__Work to complete__:
Would you set down the data that follows, word for word, without any pictures?

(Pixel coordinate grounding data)
────────────────────────────────────────

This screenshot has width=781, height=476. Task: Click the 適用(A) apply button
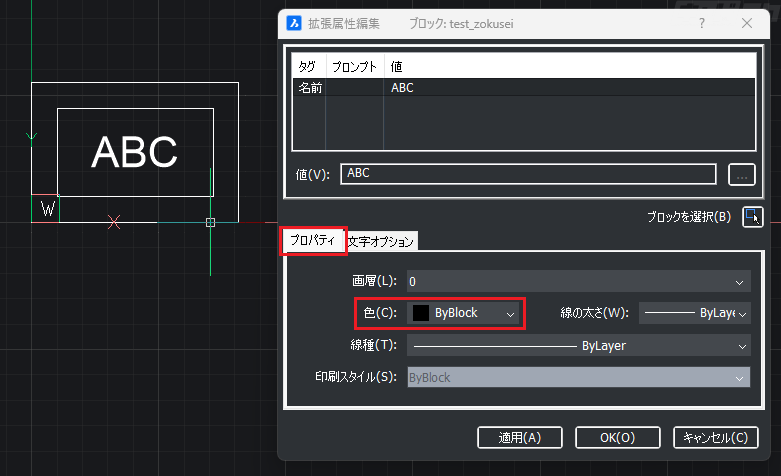pos(519,437)
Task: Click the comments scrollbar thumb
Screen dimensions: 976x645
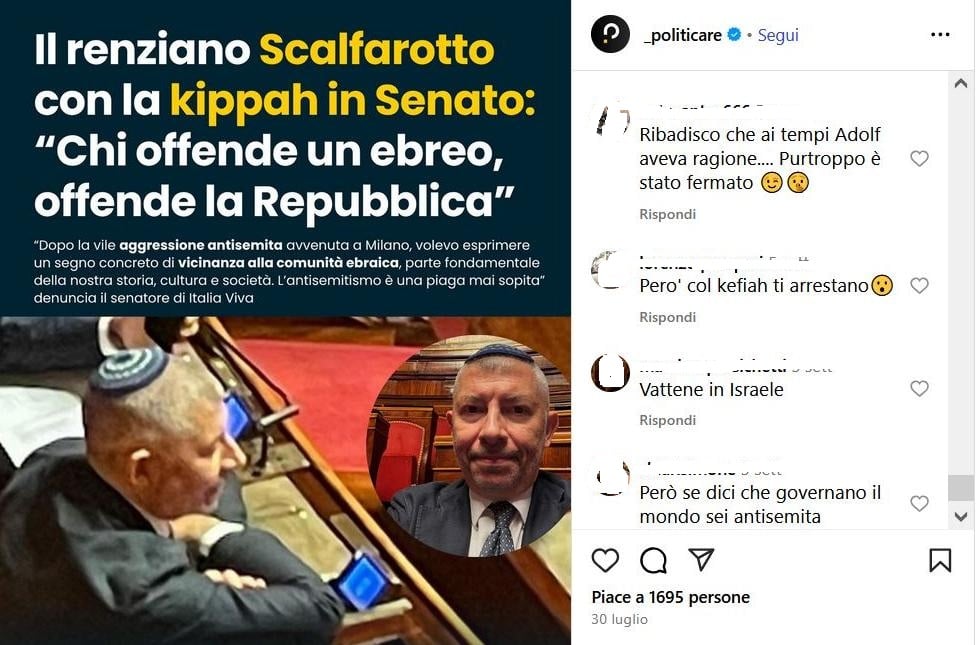Action: (x=961, y=488)
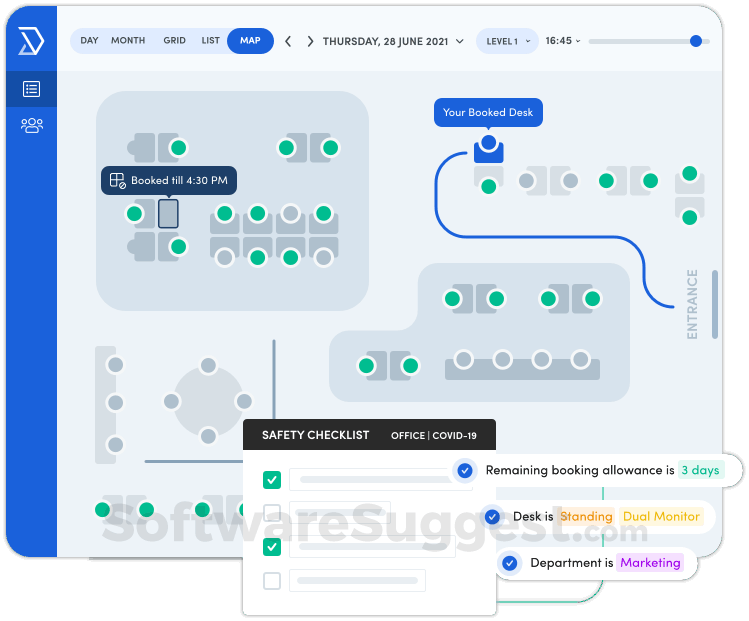This screenshot has height=621, width=749.
Task: Go to next day arrow
Action: [310, 42]
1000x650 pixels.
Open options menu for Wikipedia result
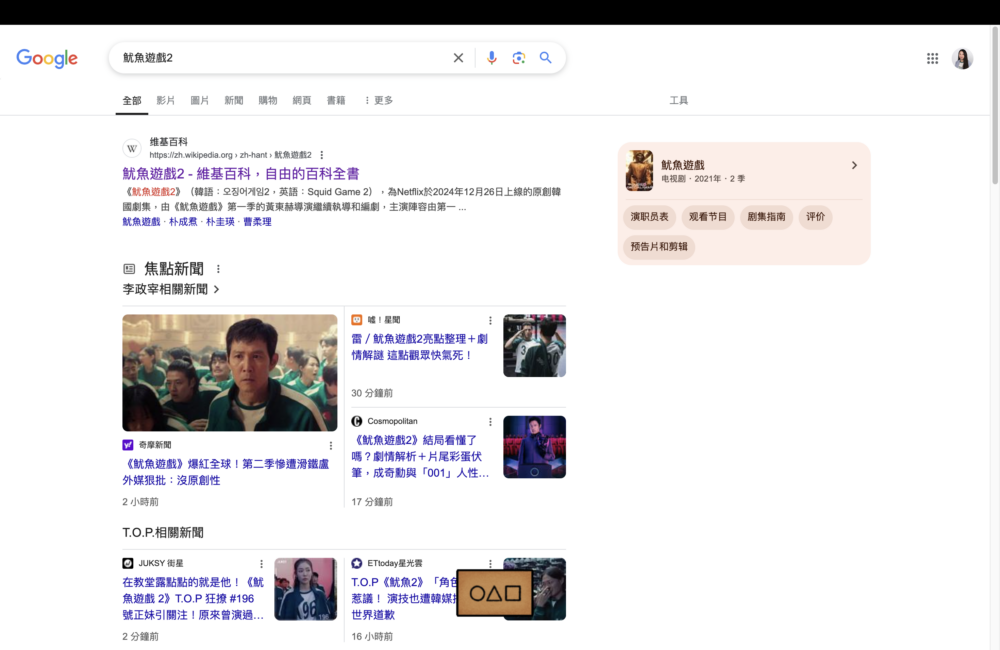tap(322, 155)
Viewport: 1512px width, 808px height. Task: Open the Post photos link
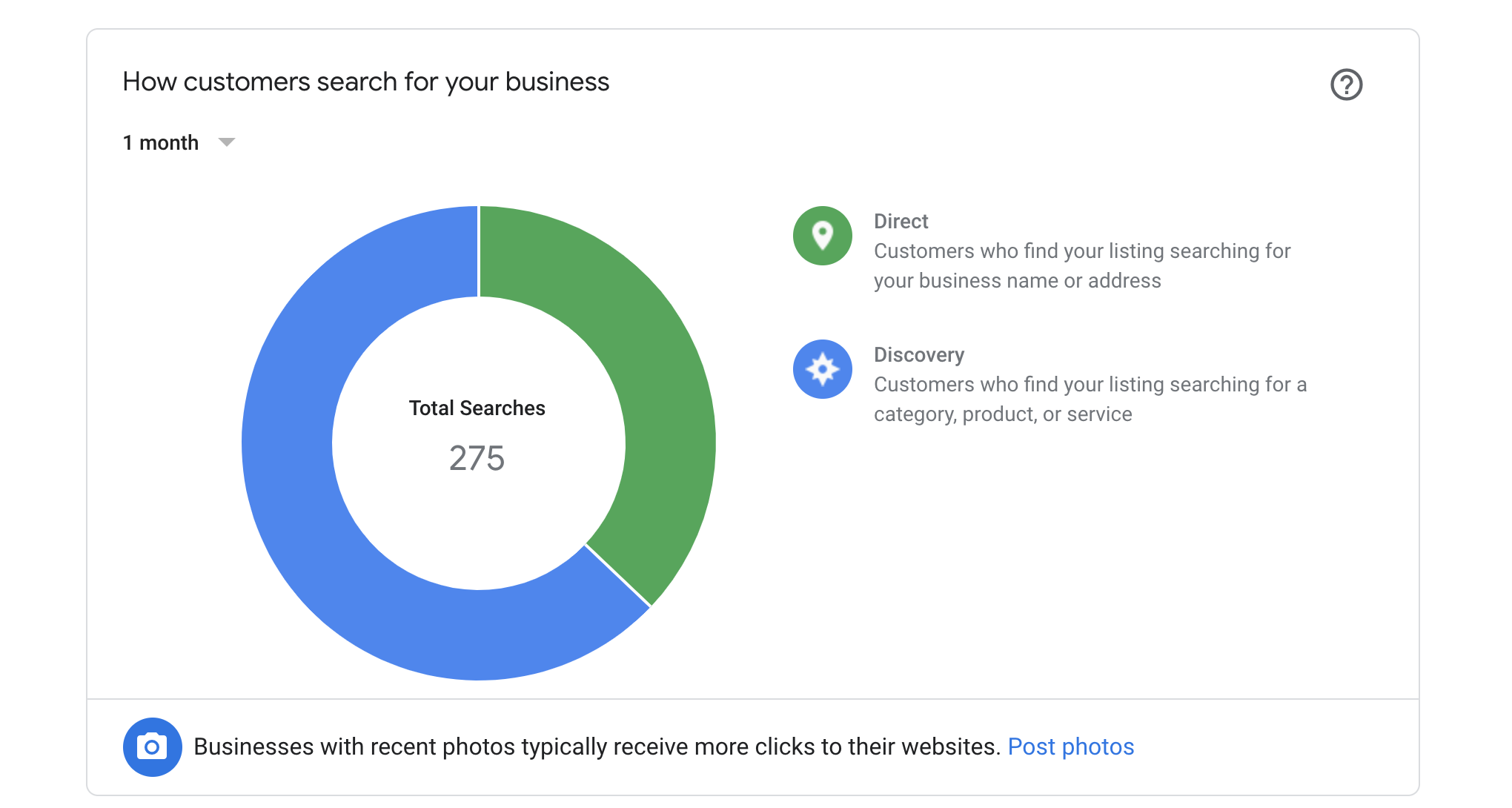pyautogui.click(x=1070, y=746)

────────────────────────────────────────

__Response for this exercise__:
This screenshot has width=781, height=476. Task: Click the 適用(A) apply button
pos(519,437)
Task: Click the comments scrollbar thumb
Screen dimensions: 976x645
Action: (x=961, y=488)
This screenshot has height=621, width=749.
Task: Go to next day arrow
Action: [310, 42]
1000x650 pixels.
Open options menu for Wikipedia result
tap(322, 155)
Viewport: 1512px width, 808px height. Task: Open the Post photos link
pyautogui.click(x=1070, y=746)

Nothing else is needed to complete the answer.